Apr. 10th, 2020

zyzyly: (Default)
It's been about three weeks since I last posted. At the time our campus had just closed, and I started working from home, which I love. I was doing a lot of baking, and taking walks every day. The trees and flowers were starting to bloom, and it was beautiful outside. I wished I could go somewhere, but it was best to stay home.

At some point I started getting more worn out in the afternoons, along with headaches. I didn't think too much about it, but when they introduced community testing in our area, I signed up, and got a drive-through appointment a week later.

testing

Much to my surprise, I got an email two days later, last Friday, informing me that I had tested positive. I figured I must be at the tail end of it, and a very mild case. I told Malida, and she took off from work and arranged to get herself tested as well. She finally got her test results back, and she is negative. She has decide to take an additional week off from work, just in case.

We figured out how to isolate from each other in the house. I got the good bathroom, but she got the family room where my favorite chair is. She started cooking for me, which is a first in the time we have been together--mostly we make our own food, other than maybe one shared meal a week.

I got a bit more sick last Saturday. No fever or breathing problems, but a lot of diarrhea, muscle pain, and extreme fatigue. The fatigue is what gets me. I wake up feeling pretty good most days, and can get some stuff done, and then I hit a wall--some days it's not until the early afternoon, and other days it can be as early as 10 or 11. I have to stop whatever I am doing and just sleep, or sit in the less comfortable chair in my office, where I spend most of my day.

I have made the most of the early mornings when I am feeling good to get my coursework up for the students and have any online meetings I need to do. I am about done with all the stuff I have to do for the course. I've been working about 4-5 hours a day. I could have taken sick leave, but there is no one else to do my work, and it does make the day go by.

I had one really bad day where I wondered if I was going to get really sick. I made a list of all the stuff Malida doesn't really know about--how the bills get paid, where passwords are, etc. It was something that I needed to do anyway, but the spectre of illness added a sense of immediacy to it.

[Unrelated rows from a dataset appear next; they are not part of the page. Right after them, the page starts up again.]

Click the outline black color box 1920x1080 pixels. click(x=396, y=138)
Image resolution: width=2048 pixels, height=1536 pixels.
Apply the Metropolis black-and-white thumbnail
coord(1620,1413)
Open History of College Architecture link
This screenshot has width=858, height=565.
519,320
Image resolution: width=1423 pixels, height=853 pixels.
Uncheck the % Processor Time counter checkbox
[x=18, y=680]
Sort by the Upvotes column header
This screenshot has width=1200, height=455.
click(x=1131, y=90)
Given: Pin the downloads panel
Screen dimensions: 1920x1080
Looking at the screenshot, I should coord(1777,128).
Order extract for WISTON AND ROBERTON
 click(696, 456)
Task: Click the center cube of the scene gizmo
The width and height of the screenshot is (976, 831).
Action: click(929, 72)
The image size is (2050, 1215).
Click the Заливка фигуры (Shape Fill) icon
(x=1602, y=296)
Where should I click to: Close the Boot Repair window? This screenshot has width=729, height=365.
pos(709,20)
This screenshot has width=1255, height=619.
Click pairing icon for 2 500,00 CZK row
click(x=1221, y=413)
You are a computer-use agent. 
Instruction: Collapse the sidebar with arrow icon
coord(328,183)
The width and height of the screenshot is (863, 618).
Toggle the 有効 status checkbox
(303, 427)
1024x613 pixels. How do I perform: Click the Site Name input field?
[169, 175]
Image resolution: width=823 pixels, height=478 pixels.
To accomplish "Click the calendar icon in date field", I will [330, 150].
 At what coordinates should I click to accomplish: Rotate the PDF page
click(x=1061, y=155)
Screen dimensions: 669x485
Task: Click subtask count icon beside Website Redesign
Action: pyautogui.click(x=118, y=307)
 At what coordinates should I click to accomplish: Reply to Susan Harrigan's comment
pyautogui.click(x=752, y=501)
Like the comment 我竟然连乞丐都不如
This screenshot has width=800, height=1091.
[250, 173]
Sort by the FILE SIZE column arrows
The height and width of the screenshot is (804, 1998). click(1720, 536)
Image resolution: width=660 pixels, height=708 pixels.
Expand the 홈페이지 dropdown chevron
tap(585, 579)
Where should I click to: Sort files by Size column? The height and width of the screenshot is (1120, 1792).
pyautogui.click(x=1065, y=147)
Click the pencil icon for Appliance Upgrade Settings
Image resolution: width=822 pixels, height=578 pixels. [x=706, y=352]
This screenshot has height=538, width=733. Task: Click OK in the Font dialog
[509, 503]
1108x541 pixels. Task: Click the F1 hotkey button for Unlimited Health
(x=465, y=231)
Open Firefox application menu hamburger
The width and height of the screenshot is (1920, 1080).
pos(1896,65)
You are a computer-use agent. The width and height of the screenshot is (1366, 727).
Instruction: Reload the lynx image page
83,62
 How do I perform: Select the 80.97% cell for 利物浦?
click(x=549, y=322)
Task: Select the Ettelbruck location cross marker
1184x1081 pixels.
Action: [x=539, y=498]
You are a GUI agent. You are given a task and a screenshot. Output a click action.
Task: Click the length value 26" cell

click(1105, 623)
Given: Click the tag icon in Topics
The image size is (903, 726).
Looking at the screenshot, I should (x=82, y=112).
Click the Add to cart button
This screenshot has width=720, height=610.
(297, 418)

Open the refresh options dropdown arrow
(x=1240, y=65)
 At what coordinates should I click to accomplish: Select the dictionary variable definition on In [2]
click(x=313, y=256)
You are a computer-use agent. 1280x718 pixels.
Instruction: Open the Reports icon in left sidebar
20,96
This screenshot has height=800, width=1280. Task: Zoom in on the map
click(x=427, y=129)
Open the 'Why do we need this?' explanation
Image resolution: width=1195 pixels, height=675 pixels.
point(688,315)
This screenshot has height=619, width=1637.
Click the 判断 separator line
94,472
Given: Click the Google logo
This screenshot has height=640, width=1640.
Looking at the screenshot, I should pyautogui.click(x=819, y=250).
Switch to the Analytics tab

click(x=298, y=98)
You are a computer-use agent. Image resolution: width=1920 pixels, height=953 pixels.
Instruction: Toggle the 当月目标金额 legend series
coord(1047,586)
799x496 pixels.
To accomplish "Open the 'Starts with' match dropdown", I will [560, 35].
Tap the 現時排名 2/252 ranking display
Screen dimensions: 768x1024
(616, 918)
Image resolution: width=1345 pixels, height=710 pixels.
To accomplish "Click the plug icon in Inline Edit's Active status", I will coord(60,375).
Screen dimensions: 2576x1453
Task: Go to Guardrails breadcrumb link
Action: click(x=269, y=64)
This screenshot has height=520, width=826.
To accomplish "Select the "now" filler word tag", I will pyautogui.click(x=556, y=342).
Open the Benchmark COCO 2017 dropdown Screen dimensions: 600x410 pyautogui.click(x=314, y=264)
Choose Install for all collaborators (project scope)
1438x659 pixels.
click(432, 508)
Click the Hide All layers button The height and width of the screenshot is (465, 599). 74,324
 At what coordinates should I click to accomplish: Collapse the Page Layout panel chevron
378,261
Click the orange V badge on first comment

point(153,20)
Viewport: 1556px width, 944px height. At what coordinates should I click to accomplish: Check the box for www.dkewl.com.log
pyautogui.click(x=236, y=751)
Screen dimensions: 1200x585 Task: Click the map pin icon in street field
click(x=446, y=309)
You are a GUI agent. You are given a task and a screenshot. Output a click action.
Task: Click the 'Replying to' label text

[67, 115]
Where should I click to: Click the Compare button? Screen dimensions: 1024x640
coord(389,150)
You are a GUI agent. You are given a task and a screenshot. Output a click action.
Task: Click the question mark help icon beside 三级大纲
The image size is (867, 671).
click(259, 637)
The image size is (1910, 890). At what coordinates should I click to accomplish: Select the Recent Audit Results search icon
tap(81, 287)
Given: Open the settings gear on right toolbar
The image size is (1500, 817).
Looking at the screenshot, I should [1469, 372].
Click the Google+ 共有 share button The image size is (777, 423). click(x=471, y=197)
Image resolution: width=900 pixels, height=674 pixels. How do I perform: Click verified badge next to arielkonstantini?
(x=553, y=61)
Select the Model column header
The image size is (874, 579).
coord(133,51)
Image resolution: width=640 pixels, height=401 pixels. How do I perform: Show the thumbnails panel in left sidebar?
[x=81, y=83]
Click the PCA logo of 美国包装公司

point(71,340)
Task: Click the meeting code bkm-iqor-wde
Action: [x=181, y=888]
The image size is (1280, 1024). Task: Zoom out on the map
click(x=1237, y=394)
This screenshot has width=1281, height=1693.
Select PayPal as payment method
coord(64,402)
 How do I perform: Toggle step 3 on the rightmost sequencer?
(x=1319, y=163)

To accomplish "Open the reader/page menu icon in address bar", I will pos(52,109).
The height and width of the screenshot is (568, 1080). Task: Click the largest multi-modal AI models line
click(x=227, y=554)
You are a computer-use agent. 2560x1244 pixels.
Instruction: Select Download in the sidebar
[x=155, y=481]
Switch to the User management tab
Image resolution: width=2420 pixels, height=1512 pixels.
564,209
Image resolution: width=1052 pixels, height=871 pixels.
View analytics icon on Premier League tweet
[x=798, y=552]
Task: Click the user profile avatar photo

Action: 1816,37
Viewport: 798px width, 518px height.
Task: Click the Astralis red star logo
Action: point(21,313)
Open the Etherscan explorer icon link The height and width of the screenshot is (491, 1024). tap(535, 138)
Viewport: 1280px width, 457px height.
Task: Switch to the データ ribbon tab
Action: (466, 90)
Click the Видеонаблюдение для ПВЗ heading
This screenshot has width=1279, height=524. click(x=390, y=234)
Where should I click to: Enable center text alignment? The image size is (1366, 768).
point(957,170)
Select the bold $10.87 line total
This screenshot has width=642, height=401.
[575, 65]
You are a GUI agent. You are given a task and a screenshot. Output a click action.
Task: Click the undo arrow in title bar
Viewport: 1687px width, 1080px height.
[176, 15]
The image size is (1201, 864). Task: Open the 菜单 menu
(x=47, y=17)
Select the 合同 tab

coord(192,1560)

That was the low point. Now I am pretty grateful that I have avoided the worst of it, and am moving toward recovery. Before I tested positive, I was pretty stressed about the possibility of getting it, and now I don't have to worry about that. I signed up to help out if they have to open a field hospital here, but the way the numbers are looking, I don't think that will happen.

Someone from the public health department called the other day to follow up with me. I described my symptoms, and he said they didn't sound unusual for a non-complicated case. He told me that once my symptoms stop, I need to stay in for three more days, and then I am good. I'm hoping that I will be symptom-free in the next day or two. I miss taking walks, even if only in my neighborhood. I miss going out with my camera.

I was supposed to be in Death Valley this week for spring break. Maybe next year. We got an email yesterday that our flight to Thailand, which was scheduled for May, has been canceled. We were waiting for that. Thailand is closed to visitors, so we couldn't go anyway. We'll reschedule when we know better what the world is looking like.

mesquite dunes

I have a feeling today is going to be a good day.